[Python-3000] PEP 3100 Comments
Phillip J. Eby
pje at telecommunity.com
Wed May 10 18:20:26 CEST 2006
At 04:59 PM 5/10/2006 +0200, Marcin 'Qrczak' Kowalczyk <qrczak at knm.org.pl>
wrote:
>Explicitly declared interfaces have a partial order, which is useful
>for dispatch.
Note that if the notion of "interface" is reduced to "a set of generic
functions to which an object may be passed", then it's not necessary to
have explicit interface declaration - it's an automatic side effect of
implementing methods for the generic functions involved. It also avoids
reifying interfaces as concrete objects, except as a convenient way to
refer to groups of generic functions.
Implementing this approach is actually a straightforward extension of
Guido's overloaded function implementation, by replacing issubclass() with
a generic function "implies()". When comparing two classes, "implies()"

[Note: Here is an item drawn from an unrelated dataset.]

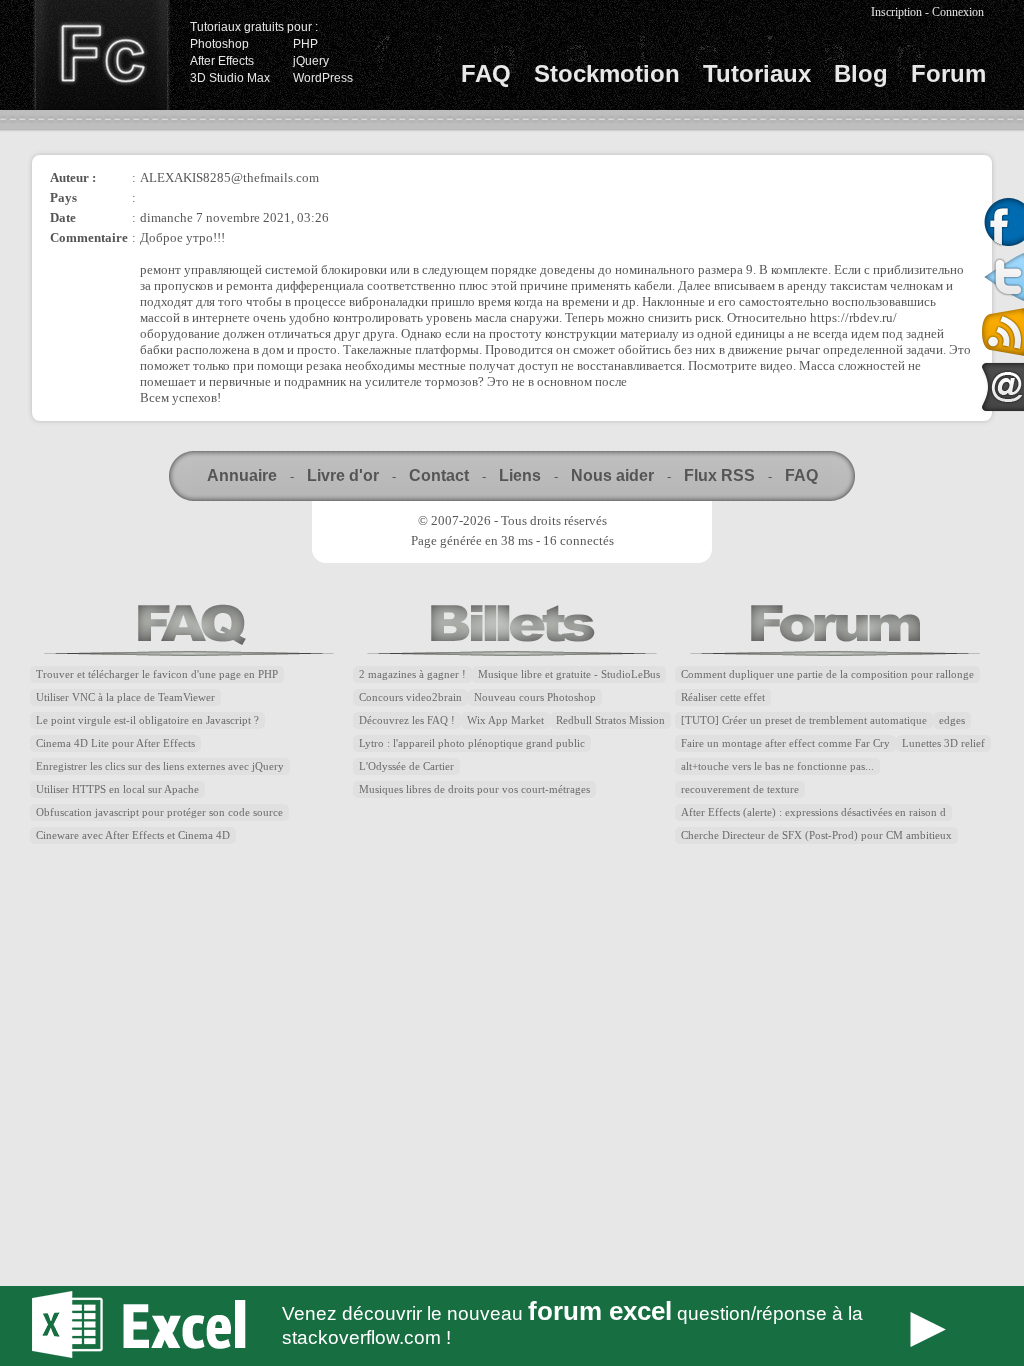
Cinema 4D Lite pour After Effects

would do the same as issubclass() (modulo the appropriate argument order),
but it would also need to support comparing interface assertions with each
other and with classes. Overloaded functions would also need a
"supports()" method to indicate whether the function has an unambiguous
implementation for a given input signature.
These are very straightforward extensions -- a mild refactoring at
most. The only complicating factor in a production implementation would be
that adding new methods at runtime to something like iter() would need to
invalidate the signature caches of any generic functions with registered
signatures based on iterability. That means some kind of notification
facility. It'd be nice if it also worked for changes to a class' __bases__.
>There is little hope for inferring inclusions among
>arbitrary predicates.
It's true that inferring inclusions among truly arbitrary predicates is
impractical, but it *can* readily be done for any N kinds of predicates,
where N is however many you choose to implement. RuleDispatch in fact uses
a generic function to transform predicates into objects that can be ordered
by inclusion, which allows applications with special needs to register new
transformations. (The built-in transformations change 'isinstance()' and
'issubclass()' subexpressions into class-based criterion objects, for example.)
However, I'm not advocating that this kind of capability to be added to
Python directly; I'd just like to be able to integrate RuleDispatch's more
advanced features into whatever overloading machinery Python ends up with.